* **TASK INSTRUCTIONS**: Line by line, transcribe the listing below without omission.

* **MATERIAL PROVIDED**:
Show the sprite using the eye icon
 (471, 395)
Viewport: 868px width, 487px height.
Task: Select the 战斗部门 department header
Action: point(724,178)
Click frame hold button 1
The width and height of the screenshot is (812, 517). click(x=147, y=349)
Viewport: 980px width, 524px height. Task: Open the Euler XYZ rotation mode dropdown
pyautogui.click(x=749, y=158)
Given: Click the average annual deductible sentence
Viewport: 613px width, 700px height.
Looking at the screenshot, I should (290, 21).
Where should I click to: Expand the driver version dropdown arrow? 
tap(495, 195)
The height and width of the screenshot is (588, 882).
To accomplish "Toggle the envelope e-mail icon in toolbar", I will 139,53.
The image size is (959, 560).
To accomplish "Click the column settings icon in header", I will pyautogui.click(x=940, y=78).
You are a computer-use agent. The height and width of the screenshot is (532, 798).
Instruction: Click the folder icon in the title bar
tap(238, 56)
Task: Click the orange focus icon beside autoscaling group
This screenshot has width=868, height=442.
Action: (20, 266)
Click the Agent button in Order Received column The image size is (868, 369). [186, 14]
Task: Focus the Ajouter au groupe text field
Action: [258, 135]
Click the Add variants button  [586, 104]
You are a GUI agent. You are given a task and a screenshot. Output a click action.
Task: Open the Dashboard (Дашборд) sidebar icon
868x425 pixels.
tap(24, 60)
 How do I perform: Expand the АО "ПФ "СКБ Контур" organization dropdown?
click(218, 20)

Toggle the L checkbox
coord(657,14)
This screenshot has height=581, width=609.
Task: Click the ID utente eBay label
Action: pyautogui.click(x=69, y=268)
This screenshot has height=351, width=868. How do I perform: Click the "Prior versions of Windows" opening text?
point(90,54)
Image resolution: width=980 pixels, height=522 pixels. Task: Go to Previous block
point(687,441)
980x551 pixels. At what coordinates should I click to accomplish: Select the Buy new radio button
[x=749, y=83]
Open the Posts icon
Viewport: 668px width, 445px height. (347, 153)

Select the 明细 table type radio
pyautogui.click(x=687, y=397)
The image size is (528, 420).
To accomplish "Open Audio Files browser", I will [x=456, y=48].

* **RESPONSE TO THIS TASK**:
Show the sprite using the eye icon
 (471, 395)
Viewport: 868px width, 487px height.
Task: Select the 战斗部门 department header
Action: point(724,178)
Click frame hold button 1
The width and height of the screenshot is (812, 517). click(x=147, y=349)
Viewport: 980px width, 524px height. Task: Open the Euler XYZ rotation mode dropdown
pyautogui.click(x=749, y=158)
Given: Click the average annual deductible sentence
Viewport: 613px width, 700px height.
Looking at the screenshot, I should (290, 21).
Where should I click to: Expand the driver version dropdown arrow? 
tap(495, 195)
The height and width of the screenshot is (588, 882).
To accomplish "Toggle the envelope e-mail icon in toolbar", I will 139,53.
The image size is (959, 560).
To accomplish "Click the column settings icon in header", I will pyautogui.click(x=940, y=78).
You are a computer-use agent. The height and width of the screenshot is (532, 798).
Instruction: Click the folder icon in the title bar
tap(238, 56)
Task: Click the orange focus icon beside autoscaling group
This screenshot has width=868, height=442.
Action: (20, 266)
Click the Agent button in Order Received column The image size is (868, 369). [186, 14]
Task: Focus the Ajouter au groupe text field
Action: [258, 135]
Click the Add variants button  [586, 104]
You are a GUI agent. You are given a task and a screenshot. Output a click action.
Task: Open the Dashboard (Дашборд) sidebar icon
868x425 pixels.
tap(24, 60)
 How do I perform: Expand the АО "ПФ "СКБ Контур" organization dropdown?
click(218, 20)

Toggle the L checkbox
coord(657,14)
This screenshot has height=581, width=609.
Task: Click the ID utente eBay label
Action: pyautogui.click(x=69, y=268)
This screenshot has height=351, width=868. How do I perform: Click the "Prior versions of Windows" opening text?
point(90,54)
Image resolution: width=980 pixels, height=522 pixels. Task: Go to Previous block
point(687,441)
980x551 pixels. At what coordinates should I click to accomplish: Select the Buy new radio button
[x=749, y=83]
Open the Posts icon
Viewport: 668px width, 445px height. (347, 153)

Select the 明细 table type radio
pyautogui.click(x=687, y=397)
The image size is (528, 420).
To accomplish "Open Audio Files browser", I will [x=456, y=48].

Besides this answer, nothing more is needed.